Defence is absolutely a service the government is providing the country. Define it however you will, that is the nature of the thing.

As for the rest, everyone keeps banging on about junk mail but I seem to get other things in the mail regularly as well.

Call defence a service if you want. The point is that it doesn’t vary with supply and demand. The government decides how much it wants to spend on defence and that’s the budget.

Mail is different. If everyone sent 10x as much mail as we do now there wouldn’t be a problem. But that’s not the world we live in. Mail is in steep decline from 5.5 billion letters 2 decades ago to 2 billion today and dropping. Most of that mail is sent by businesses who are increasingly looking for ways to further cut it back.

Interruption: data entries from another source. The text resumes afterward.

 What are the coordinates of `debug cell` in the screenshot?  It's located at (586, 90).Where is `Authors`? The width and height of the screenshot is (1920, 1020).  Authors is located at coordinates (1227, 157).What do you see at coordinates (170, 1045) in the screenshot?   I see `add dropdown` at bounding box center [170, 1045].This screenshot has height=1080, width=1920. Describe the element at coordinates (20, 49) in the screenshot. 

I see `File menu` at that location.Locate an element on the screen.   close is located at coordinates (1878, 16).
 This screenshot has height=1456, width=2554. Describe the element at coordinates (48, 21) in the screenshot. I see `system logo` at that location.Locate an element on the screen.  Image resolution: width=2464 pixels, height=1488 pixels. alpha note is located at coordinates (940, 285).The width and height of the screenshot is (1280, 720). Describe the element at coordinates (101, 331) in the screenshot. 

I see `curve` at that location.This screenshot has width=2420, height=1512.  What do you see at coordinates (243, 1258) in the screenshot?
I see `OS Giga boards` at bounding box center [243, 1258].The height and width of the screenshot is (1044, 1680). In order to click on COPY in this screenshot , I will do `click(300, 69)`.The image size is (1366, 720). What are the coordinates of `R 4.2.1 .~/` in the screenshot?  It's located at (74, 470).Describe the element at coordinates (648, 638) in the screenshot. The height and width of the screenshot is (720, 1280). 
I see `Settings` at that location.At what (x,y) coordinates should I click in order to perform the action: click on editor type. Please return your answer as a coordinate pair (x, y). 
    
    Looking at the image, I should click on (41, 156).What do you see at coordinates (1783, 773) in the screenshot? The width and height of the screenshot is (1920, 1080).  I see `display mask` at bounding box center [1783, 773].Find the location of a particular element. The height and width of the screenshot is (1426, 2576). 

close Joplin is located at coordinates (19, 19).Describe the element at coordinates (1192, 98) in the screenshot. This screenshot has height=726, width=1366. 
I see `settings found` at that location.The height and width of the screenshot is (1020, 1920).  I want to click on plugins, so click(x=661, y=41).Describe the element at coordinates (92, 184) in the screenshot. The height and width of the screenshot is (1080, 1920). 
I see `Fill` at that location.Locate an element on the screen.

The company I work for spends millions of dollars a year sending out mail, much of it to customers who have opted out of receiving mail but get it anyway because of legacy databases and slow-moving business decisions. The postal strike has a lot of managers now prioritizing the rectification of that issue. We’re going to see a huge drop in outgoing mail volumes and that will directly hit Canada Post’s bottom line.

load more comments (1 replies)
[–] Reannlegge@lemmy.ca 4 points 2 days ago

The junk mail is one of the profits for Canada post, I personally put a sticky in my mailbox saying no junk mail. I have done a lot to avoid ads, it has not been inexpensive I have paid a lot of money to set up a system where I get very few peaces of junk mail, spam, or auto phone calls. Even though if you asked me I would have to tell you I have paid somewhere in the high hundreds (maybe $1000+) over the past ten or so years and I continue to pay lots of money (less now that I have started the buy Canadian thing) to keep me away from all the junk mail and spam the results have been priceless, Canada Post could help people with this.

load more comments (3 replies)
[–] Maeve@kbin.earth 6 points 3 days ago

In an unhelpful, though unfortunately lawful, end-run around the union, the Liberals had granted Canada Post’s request to put a “final offer” directly to members in May. To no one’s surprise, nearly 70 per cent of voting postal workers rejected the proposed contracts. With the government again putting its thumb on the scale for Canada Post management in last Thursday’s announcement, the union had little choice but to escalate to full job action now.
For nearly two years, Canada Post management has been pushing a narrative that the crown corporation is broke and the only solution is to impose the costs of restructuring on workers.